PhD Thesis Presentation - Organic Active Materials for Redox Flow Batteries

Redox flow batteries (RFBs) have demonstrated great potentials to store the renewable energies, coping with the problem of electricity generation-demand discrepancies. However, further development of the traditional metal based RFBs have been hindered by various techno-economic challenges, such as expensive redox active materials, low solubility, slow reaction kinetics, hazardous and corrosive electrolyte. On the other hand, organic RFBs technology has shown great ability of overcoming these challenges and be a good alternative to traditional inorganic based RFBs. Organic molecules are synthetically tunable, allowing design of molecules with a combination of all the required properties of suitable redox active materials.
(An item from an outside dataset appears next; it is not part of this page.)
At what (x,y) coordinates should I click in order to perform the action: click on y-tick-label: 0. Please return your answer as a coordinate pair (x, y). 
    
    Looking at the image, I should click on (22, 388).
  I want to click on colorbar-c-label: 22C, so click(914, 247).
This thesis focuses on advancing and developing a competitive RFB technology through design, synthesis, and modification of organic materials. The designs involve mimicking all vanadium RFB chemistry to engineer bipolar organic molecules for applications in symmetric RFBs. This strategy helps mitigate crossover/cross contamination issues which causes capacity loss in RFBs based on different active materials as positive and negative electrolyte. First, an aqueous RFB that employs indigo carmine/2,2,6,6-Tetramethylpiperidinyl-N-oxyl (TEMPO) bipolar redox active material is designed and investigated. Cyclic voltammetry (CV) studies of the combined molecule indicate a reversible redox reaction of the leucoindigo carmine/indigo carmine redox couple at -0.62 V and the TEMPO (nitroxide radical/oxoammonium cation) redox couple at 0.52 V versus Hg/Hg2SO4, leading to a theoretical cell voltage of 1.14 V. A pumped cell test exhibits a charge/discharge cycle performance of over 70 consecutive cycles with nearly 100% coulombic efficiency at current density of 25 mA cm-2. Secondly, a low-cost riboflavin organic molecule is coupled with TEMPO radical molecule to form a single Riboflavin-TEMPO (RIBOTEMPO) bifunctional electroactive material, which is used in both aqueous anolyte and catholyte. CV analysis of the RIBOTEMPO molecule displays electrochemically reversible reactions for the redox couples at -0.72 V and 0.51 V versus Hg/Hg2SO4, leading to a theoretical cell voltage of 1.23 V. A symmetric cell testing demonstrated over 100 consecutive charge/discharge cycles with nearly 80% coulombic efficiency and capacity retention of 44.7% at a current density of 2.5 mA cm-2. Also, a diimide based molecule is designed, analyzed, and employed as active material in a symmetric total-organic RFB. CV studies show three redox couples, two anodic one electron transfer and one cathodic two electrons transfer redox transitions that are electrochemically reversible. The potential difference between the cathodic peak and the inner and outer a nodic peaks led to a promising cell voltage of up to 1.62 V and 2.22 V respectively. The symmetric battery can be operated at a current density of 20 mA cm-2, and with a coulombic efficiency of 90% for over 100 cycles.